> [Task]: Reproduce all of the data, making sure that no line differs from the original.

(Stored records)
---------------

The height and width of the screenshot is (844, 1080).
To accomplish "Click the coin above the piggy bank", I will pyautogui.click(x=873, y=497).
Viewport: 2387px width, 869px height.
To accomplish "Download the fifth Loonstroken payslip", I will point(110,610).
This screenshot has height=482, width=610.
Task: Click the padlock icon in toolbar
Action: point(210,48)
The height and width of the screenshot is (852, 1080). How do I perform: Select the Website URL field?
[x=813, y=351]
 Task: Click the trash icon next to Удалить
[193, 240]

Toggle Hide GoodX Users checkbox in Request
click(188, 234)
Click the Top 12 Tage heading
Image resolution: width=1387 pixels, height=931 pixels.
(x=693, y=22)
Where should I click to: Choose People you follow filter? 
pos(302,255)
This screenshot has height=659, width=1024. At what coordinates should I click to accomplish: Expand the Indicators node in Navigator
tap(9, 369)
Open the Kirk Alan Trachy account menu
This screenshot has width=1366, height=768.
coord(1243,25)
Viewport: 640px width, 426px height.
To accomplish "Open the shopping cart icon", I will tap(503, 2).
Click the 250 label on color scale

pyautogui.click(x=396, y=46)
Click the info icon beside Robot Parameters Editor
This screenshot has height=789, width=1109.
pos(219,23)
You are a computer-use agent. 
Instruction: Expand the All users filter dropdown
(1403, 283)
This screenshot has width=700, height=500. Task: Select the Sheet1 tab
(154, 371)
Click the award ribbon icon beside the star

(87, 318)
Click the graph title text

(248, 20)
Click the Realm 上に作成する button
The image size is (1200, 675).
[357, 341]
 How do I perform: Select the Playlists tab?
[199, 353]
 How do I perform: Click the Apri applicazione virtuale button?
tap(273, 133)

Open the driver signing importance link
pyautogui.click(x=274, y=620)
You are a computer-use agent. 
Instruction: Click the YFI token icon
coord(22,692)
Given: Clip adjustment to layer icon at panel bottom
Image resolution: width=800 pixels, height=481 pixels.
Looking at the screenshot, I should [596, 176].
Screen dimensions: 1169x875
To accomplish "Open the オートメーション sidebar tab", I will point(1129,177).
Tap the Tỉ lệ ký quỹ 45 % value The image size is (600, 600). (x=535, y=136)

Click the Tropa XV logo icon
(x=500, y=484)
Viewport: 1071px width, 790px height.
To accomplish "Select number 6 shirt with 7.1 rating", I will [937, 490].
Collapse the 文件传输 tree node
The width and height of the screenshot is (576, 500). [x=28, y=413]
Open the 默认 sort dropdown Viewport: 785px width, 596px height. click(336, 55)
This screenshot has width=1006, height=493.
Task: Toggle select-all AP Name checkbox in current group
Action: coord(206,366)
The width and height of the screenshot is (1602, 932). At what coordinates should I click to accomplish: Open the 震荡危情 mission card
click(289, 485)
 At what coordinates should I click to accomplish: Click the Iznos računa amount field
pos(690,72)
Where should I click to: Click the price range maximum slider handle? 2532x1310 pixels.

---------------

> [Written solution]:
The height and width of the screenshot is (844, 1080).
To accomplish "Click the coin above the piggy bank", I will pyautogui.click(x=873, y=497).
Viewport: 2387px width, 869px height.
To accomplish "Download the fifth Loonstroken payslip", I will point(110,610).
This screenshot has height=482, width=610.
Task: Click the padlock icon in toolbar
Action: point(210,48)
The height and width of the screenshot is (852, 1080). How do I perform: Select the Website URL field?
[x=813, y=351]
 Task: Click the trash icon next to Удалить
[193, 240]

Toggle Hide GoodX Users checkbox in Request
click(188, 234)
Click the Top 12 Tage heading
Image resolution: width=1387 pixels, height=931 pixels.
(x=693, y=22)
Where should I click to: Choose People you follow filter? 
pos(302,255)
This screenshot has height=659, width=1024. At what coordinates should I click to accomplish: Expand the Indicators node in Navigator
tap(9, 369)
Open the Kirk Alan Trachy account menu
This screenshot has width=1366, height=768.
coord(1243,25)
Viewport: 640px width, 426px height.
To accomplish "Open the shopping cart icon", I will tap(503, 2).
Click the 250 label on color scale

pyautogui.click(x=396, y=46)
Click the info icon beside Robot Parameters Editor
This screenshot has height=789, width=1109.
pos(219,23)
You are a computer-use agent. 
Instruction: Expand the All users filter dropdown
(1403, 283)
This screenshot has width=700, height=500. Task: Select the Sheet1 tab
(154, 371)
Click the award ribbon icon beside the star

(87, 318)
Click the graph title text

(248, 20)
Click the Realm 上に作成する button
The image size is (1200, 675).
[357, 341]
 How do I perform: Select the Playlists tab?
[199, 353]
 How do I perform: Click the Apri applicazione virtuale button?
tap(273, 133)

Open the driver signing importance link
pyautogui.click(x=274, y=620)
You are a computer-use agent. 
Instruction: Click the YFI token icon
coord(22,692)
Given: Clip adjustment to layer icon at panel bottom
Image resolution: width=800 pixels, height=481 pixels.
Looking at the screenshot, I should [596, 176].
Screen dimensions: 1169x875
To accomplish "Open the オートメーション sidebar tab", I will point(1129,177).
Tap the Tỉ lệ ký quỹ 45 % value The image size is (600, 600). (x=535, y=136)

Click the Tropa XV logo icon
(x=500, y=484)
Viewport: 1071px width, 790px height.
To accomplish "Select number 6 shirt with 7.1 rating", I will [937, 490].
Collapse the 文件传输 tree node
The width and height of the screenshot is (576, 500). [x=28, y=413]
Open the 默认 sort dropdown Viewport: 785px width, 596px height. click(336, 55)
This screenshot has width=1006, height=493.
Task: Toggle select-all AP Name checkbox in current group
Action: coord(206,366)
The width and height of the screenshot is (1602, 932). At what coordinates should I click to accomplish: Open the 震荡危情 mission card
click(289, 485)
 At what coordinates should I click to accomplish: Click the Iznos računa amount field
pos(690,72)
Where should I click to: Click the price range maximum slider handle? 2532x1310 pixels.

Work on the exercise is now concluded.